Exercise |
Please produce an exact transcription of the lines from the one containing "Viewport: 247px width, 439px height." through the last line of the entries, leaving out every picture.

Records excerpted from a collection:
⁂

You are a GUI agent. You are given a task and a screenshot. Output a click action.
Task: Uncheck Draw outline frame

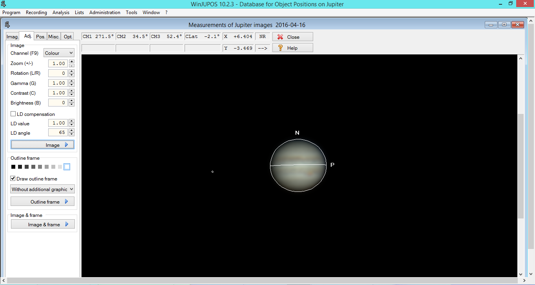point(13,179)
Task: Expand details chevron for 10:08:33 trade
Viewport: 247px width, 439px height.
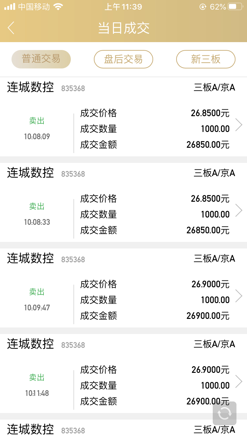Action: [239, 210]
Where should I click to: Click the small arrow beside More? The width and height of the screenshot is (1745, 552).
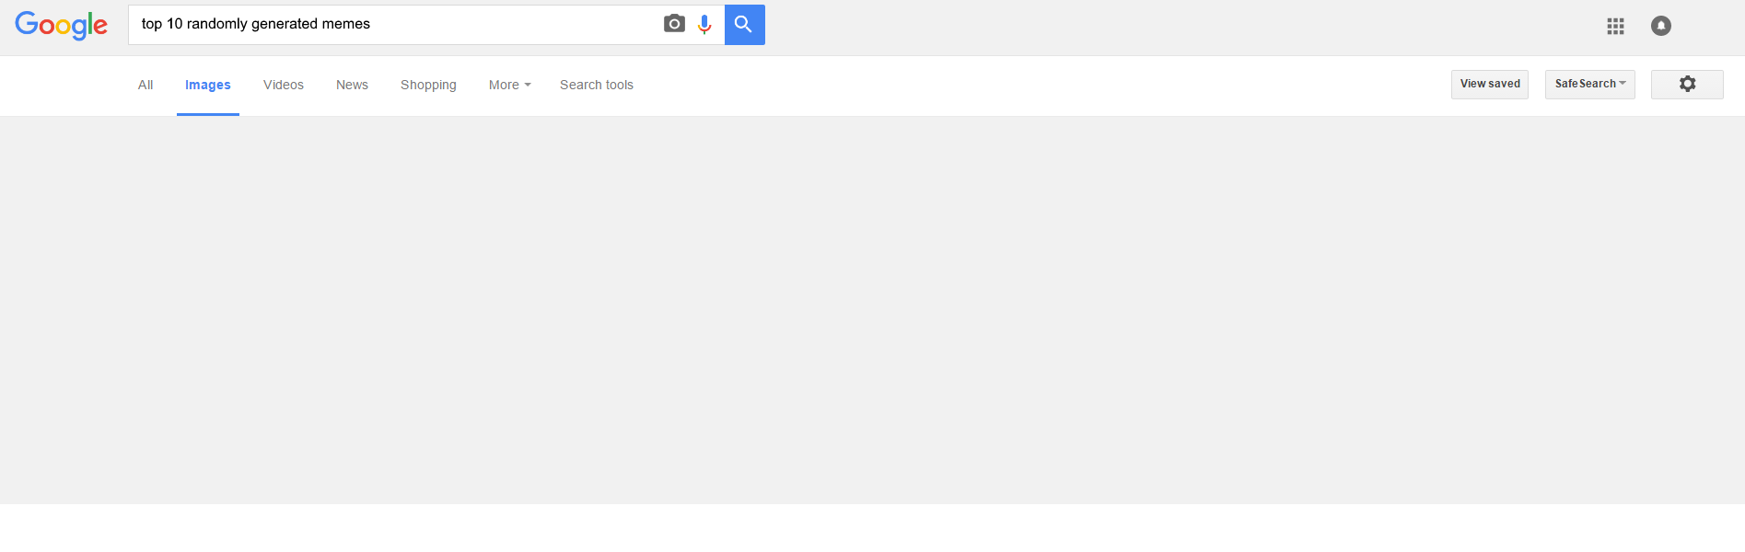[x=528, y=85]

⁂

Exercise output |
Viewport: 247px width, 439px height.
Action: [239, 210]
Where should I click to: Click the small arrow beside More? The width and height of the screenshot is (1745, 552).
[x=528, y=85]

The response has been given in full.